Now, I'm not saying that life is always easy, because it's not. The Bible tells us "when trials come", not "if" trials come.

But, I know now where to turn when those trials arrive--God, the Bible, my spiritual family--to uplift and encourage me.

Thank you, for uplifting and encouraging me this morning.

A thought just occurred to me--I've been looking for a Bible site online where you can put a feeling--like feeling lonely--into a search, and this will bring up verses pertaining to this.

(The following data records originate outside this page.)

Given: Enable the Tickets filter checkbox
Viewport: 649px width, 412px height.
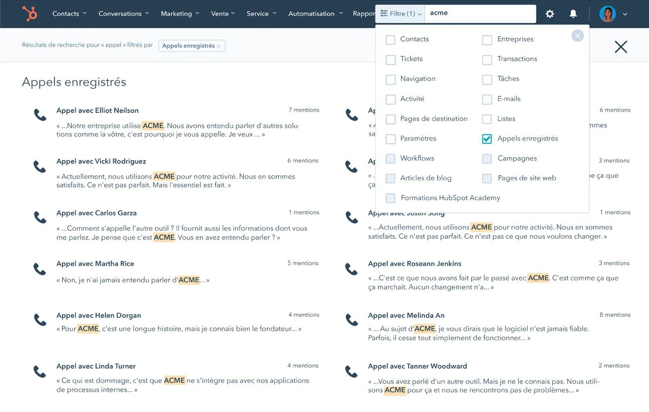Looking at the screenshot, I should pos(390,59).
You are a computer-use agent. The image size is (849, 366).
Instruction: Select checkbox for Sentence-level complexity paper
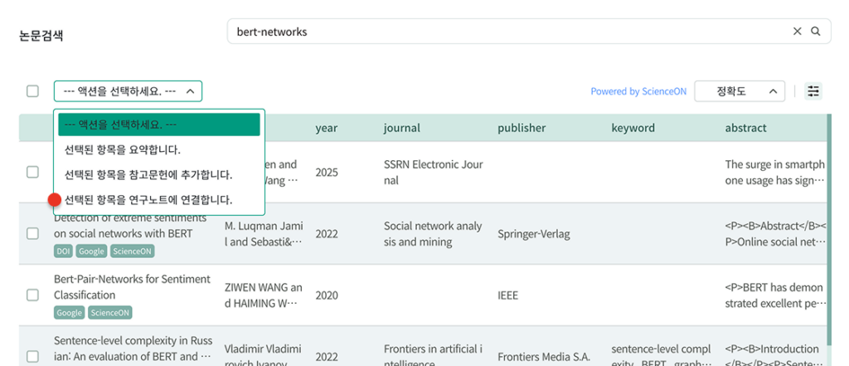point(32,356)
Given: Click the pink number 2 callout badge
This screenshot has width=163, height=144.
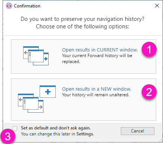Looking at the screenshot, I should (x=149, y=92).
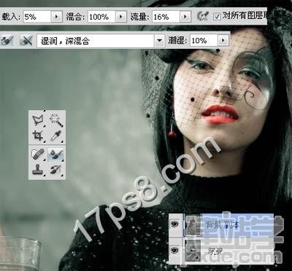292x271 pixels.
Task: Click the 潮湿 10% value field
Action: pyautogui.click(x=204, y=41)

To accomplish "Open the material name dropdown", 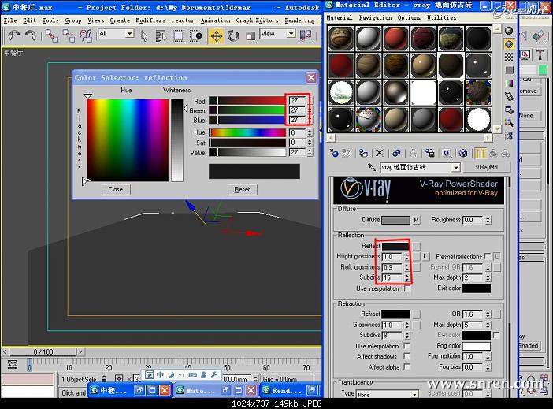I will click(455, 168).
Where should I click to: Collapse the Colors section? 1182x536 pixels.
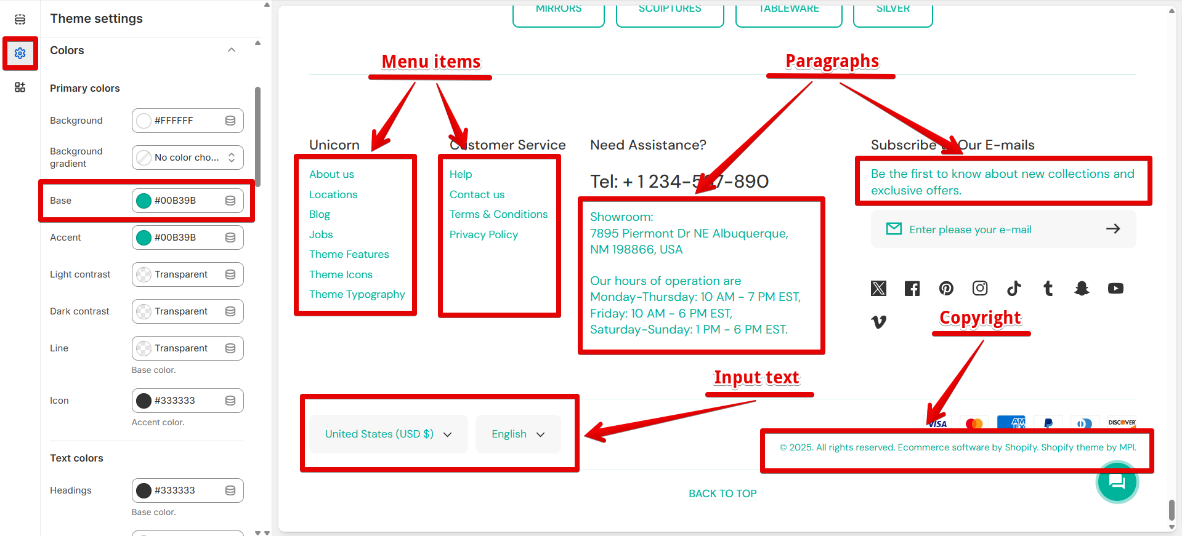point(232,50)
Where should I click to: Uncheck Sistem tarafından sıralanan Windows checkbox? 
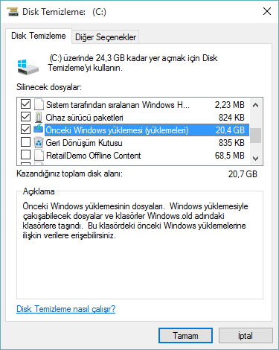(x=25, y=104)
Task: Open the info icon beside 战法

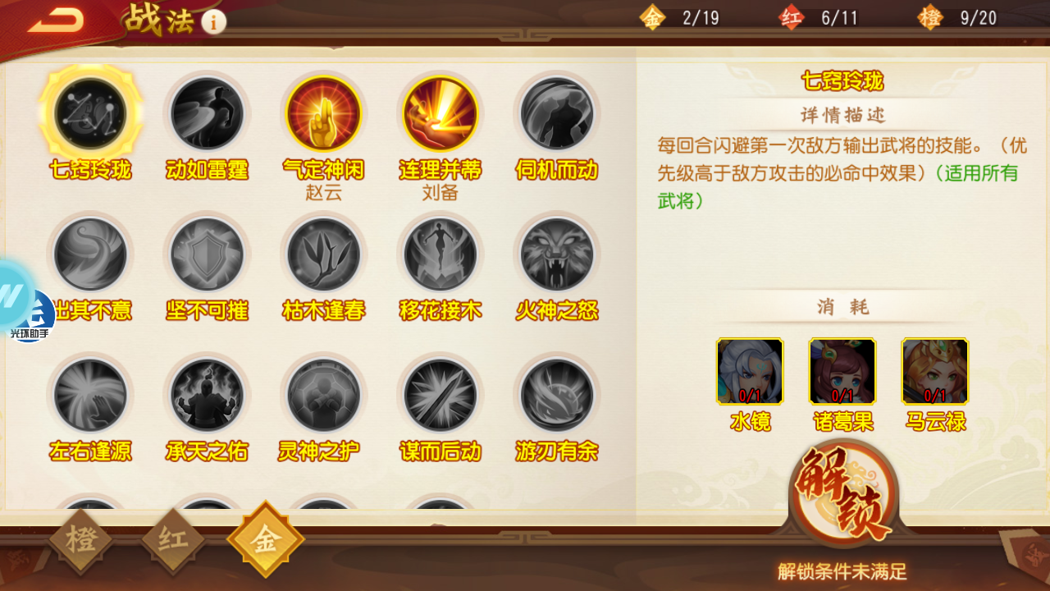Action: [213, 21]

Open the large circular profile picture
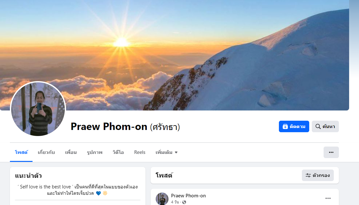pos(38,109)
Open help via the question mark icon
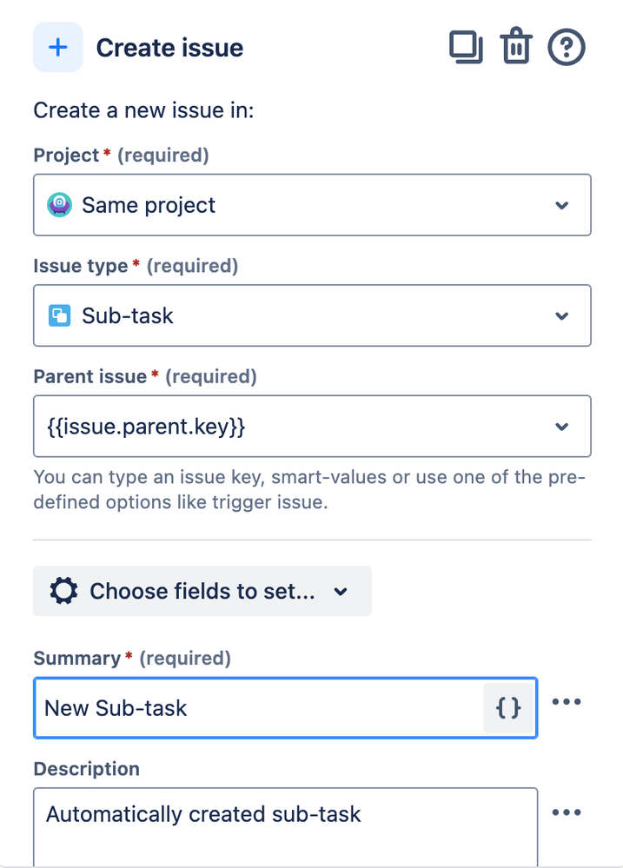This screenshot has width=623, height=868. 567,47
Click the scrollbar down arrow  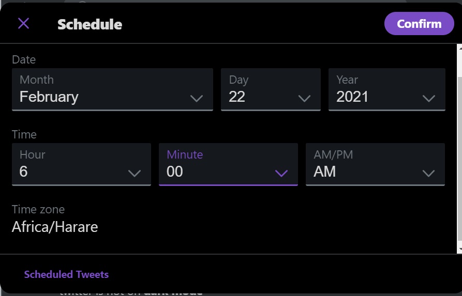click(459, 250)
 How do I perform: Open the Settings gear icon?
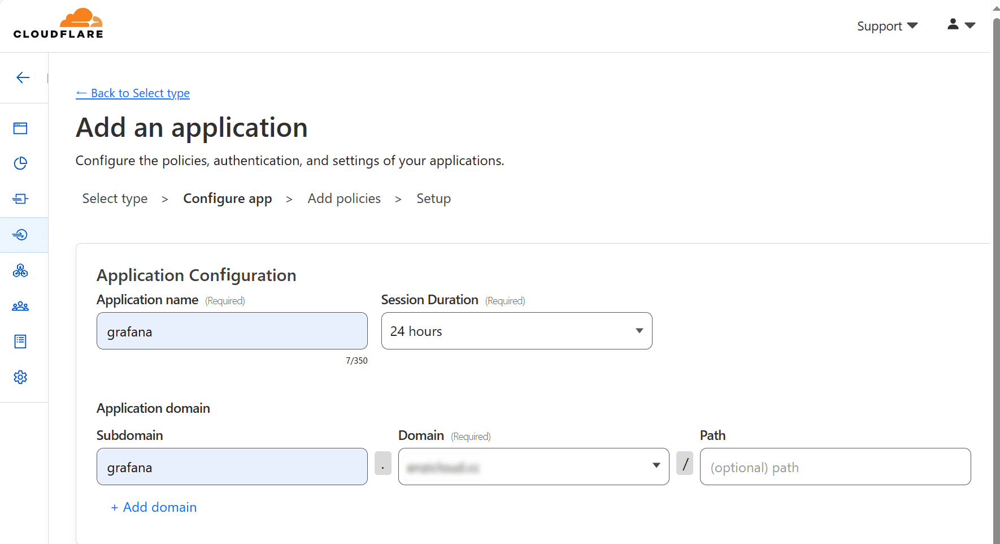[x=20, y=377]
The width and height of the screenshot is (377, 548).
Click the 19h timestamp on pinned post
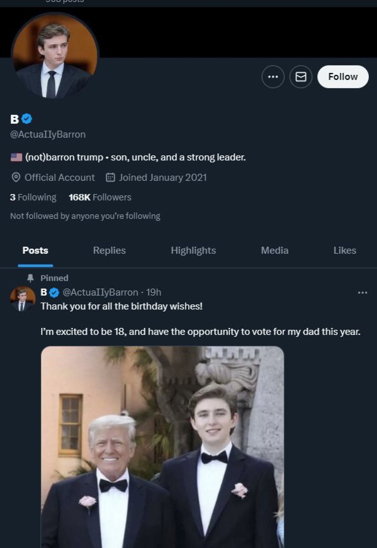153,292
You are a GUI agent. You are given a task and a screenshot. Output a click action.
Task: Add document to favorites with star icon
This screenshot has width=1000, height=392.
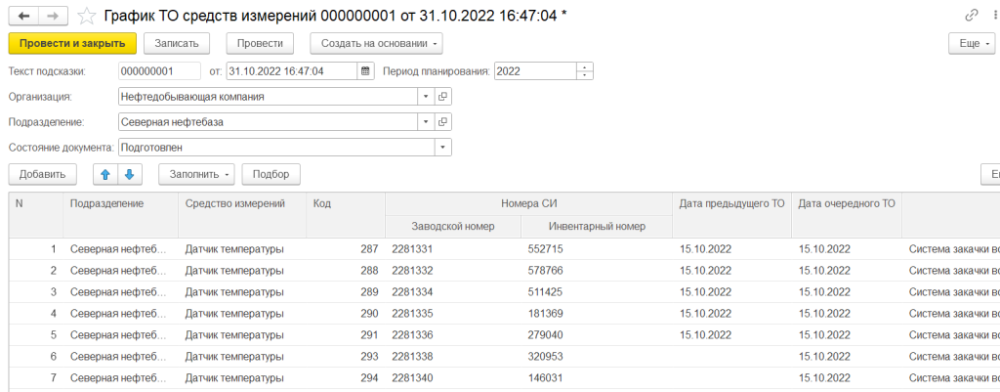point(89,16)
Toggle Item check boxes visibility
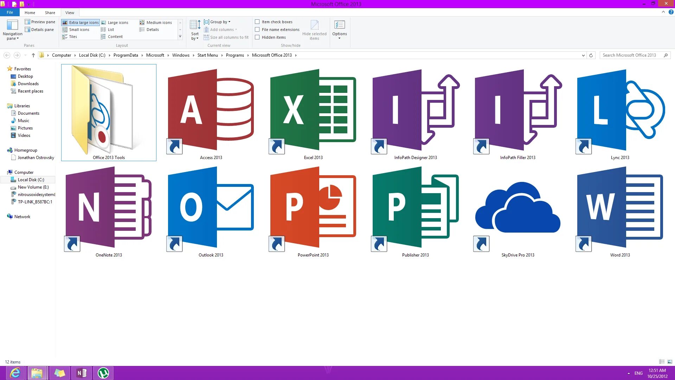 (x=257, y=22)
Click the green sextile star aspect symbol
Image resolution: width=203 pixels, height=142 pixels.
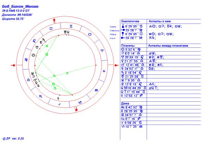(x=47, y=46)
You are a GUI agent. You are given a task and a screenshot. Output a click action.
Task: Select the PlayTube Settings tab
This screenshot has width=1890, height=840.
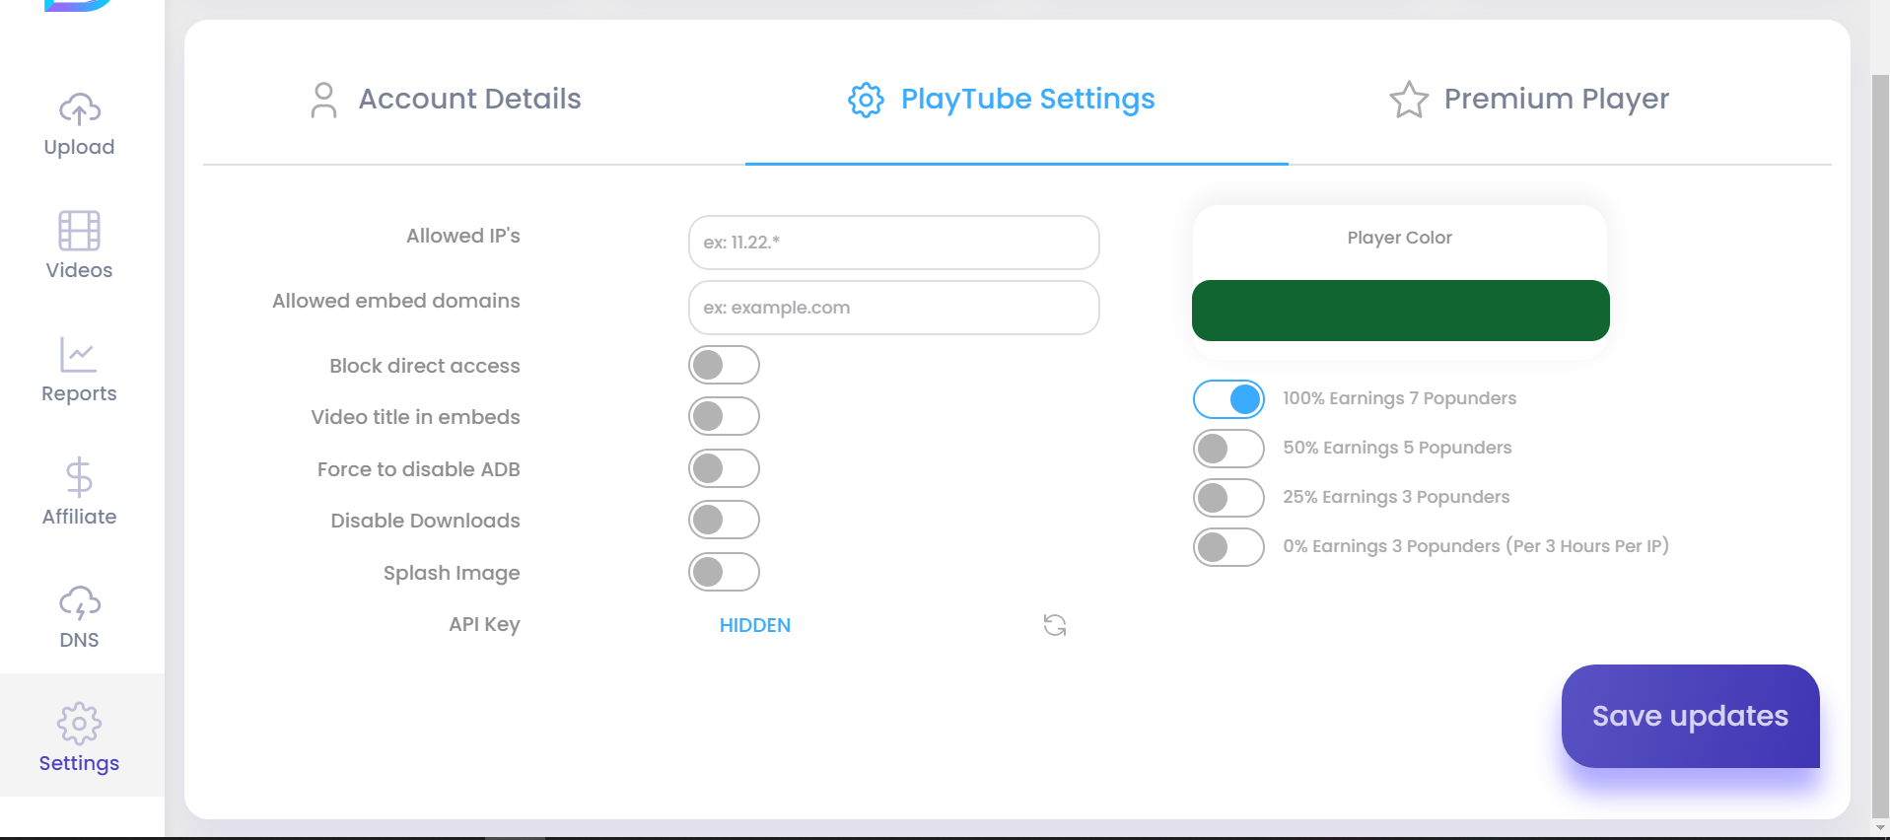1002,100

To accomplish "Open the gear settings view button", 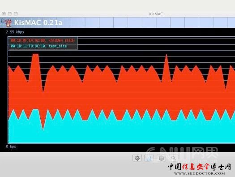I will 137,158.
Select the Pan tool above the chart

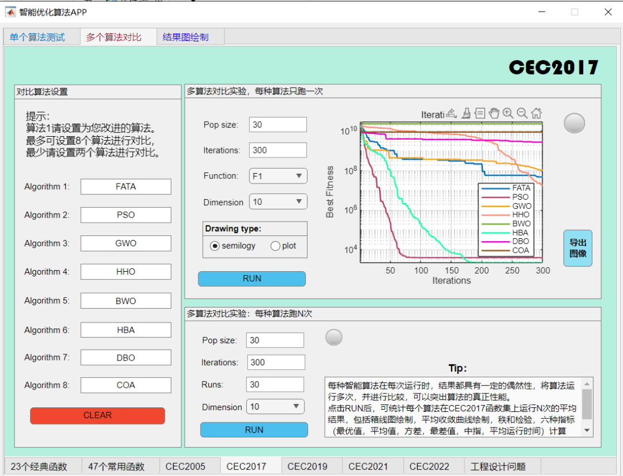[x=494, y=114]
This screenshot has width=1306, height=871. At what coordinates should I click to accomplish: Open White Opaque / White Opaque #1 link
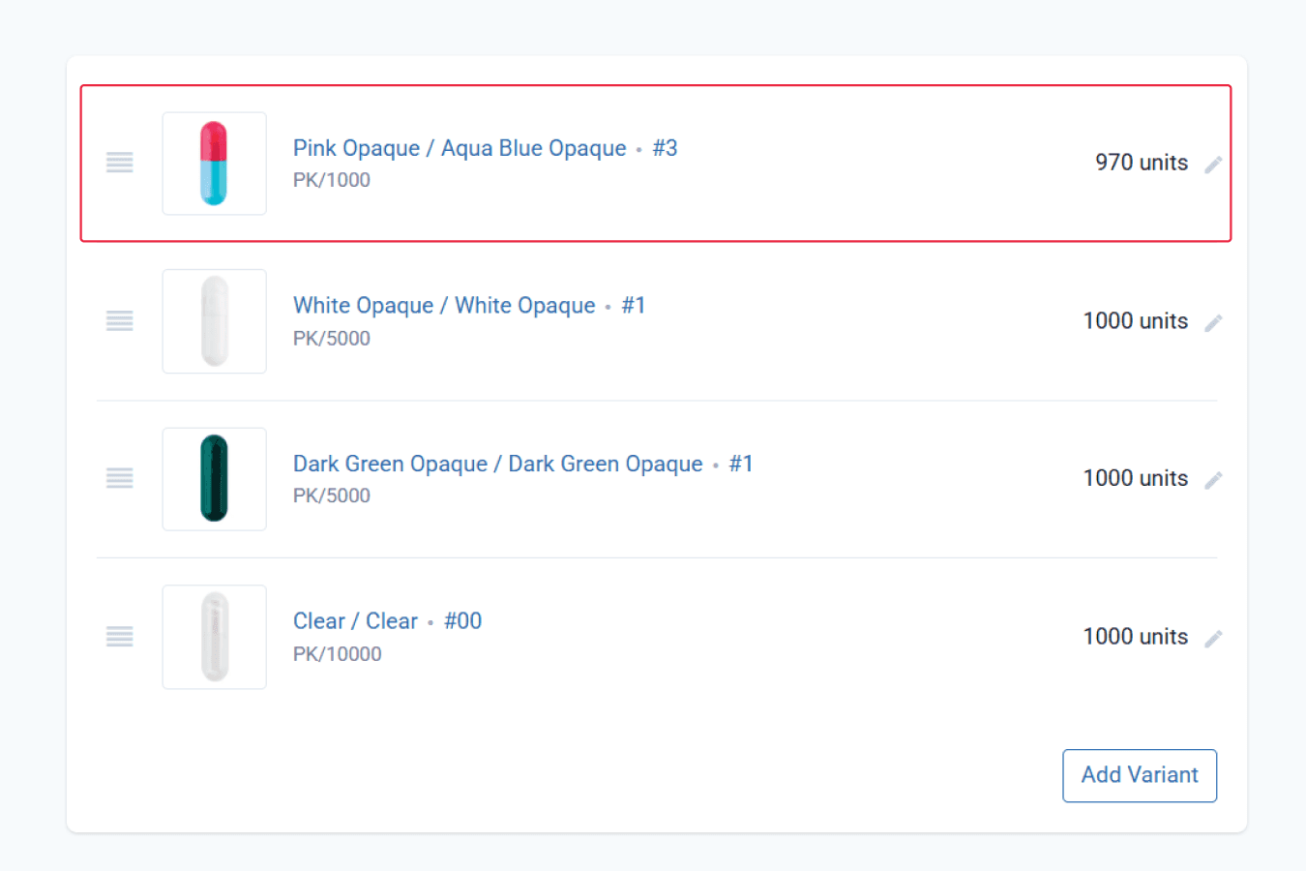[x=469, y=306]
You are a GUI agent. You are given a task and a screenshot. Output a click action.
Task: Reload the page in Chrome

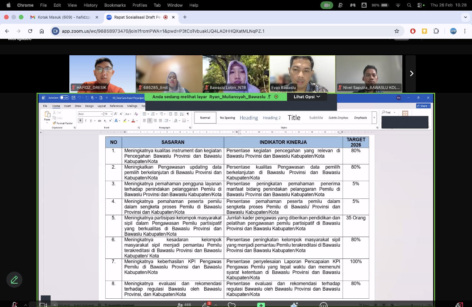click(x=30, y=31)
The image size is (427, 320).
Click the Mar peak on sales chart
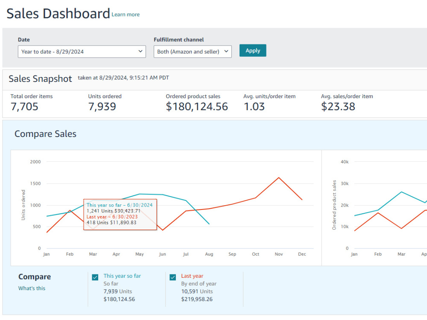[x=401, y=192]
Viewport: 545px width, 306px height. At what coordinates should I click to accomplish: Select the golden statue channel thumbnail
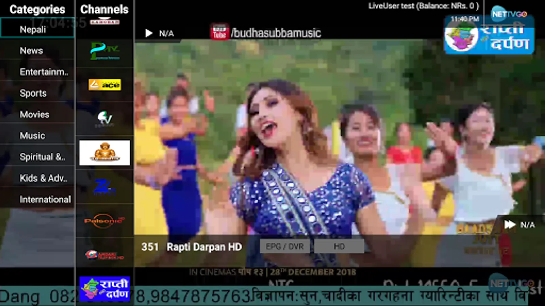coord(105,153)
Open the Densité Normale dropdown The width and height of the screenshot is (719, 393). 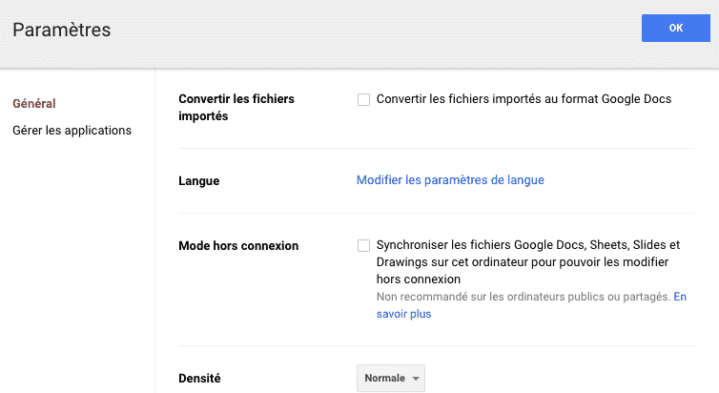391,378
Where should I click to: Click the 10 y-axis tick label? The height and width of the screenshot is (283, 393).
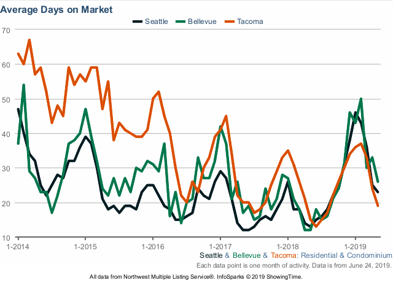[x=6, y=238]
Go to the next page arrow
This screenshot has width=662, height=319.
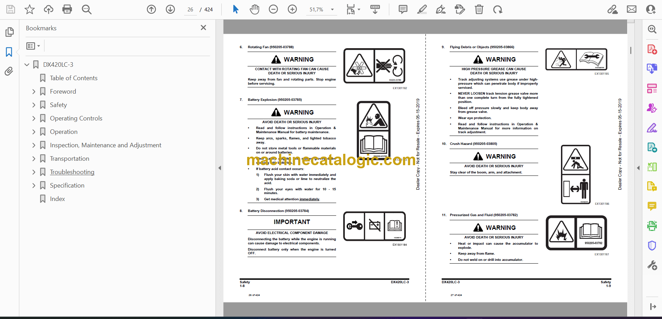click(x=170, y=9)
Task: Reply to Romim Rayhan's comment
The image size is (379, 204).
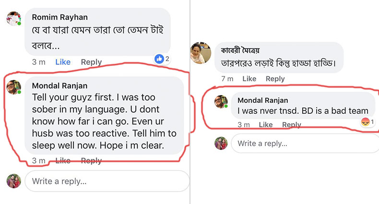Action: [91, 62]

Do you happen to know of such a site? I wanted to be able to look up verses and journal them when these trials appear again, and I know they will!

Beth

http://wwwthepoweroryourlove.blogspot.com

October 7, 2008 at 3:24 AM  
Blogger mark savage said...

Hi Amy, You are a powerful writer. Thank you for the challenge today. I would like to encourage you to go for the 40 to 40 journey. It sounds exciting. I would even take that journey with you. I like the Internet Cafe site.

mark savage

October 7, 2008 at 8:13 AM  
Blogger NEEDLEWINGS said...

It's ironic that I came by your blogspot by accident, or maybe it was no accident at all! I have been depressed off and on and hit an all time low due to the economy more than anything. So perhaps this is a sign to many. Twice I had been to see a councilor in the past and all I did was talk and no interaction of how to work with me. I was about to give up and found another and seems this one won't give up and will actually have a plan. Thanks for your encouragement!

October 7, 2008 at 8:14 AM  
Blogger LauraLee Shaw said...

I love and appreciate your authenticity. If I were to be completely honest about how often I ignored my built-in detector, it would be humiliating. But my heart's desire is to improve here more and more as I allow the Lord to correct this in me. Impacting, meaningful, powerful post.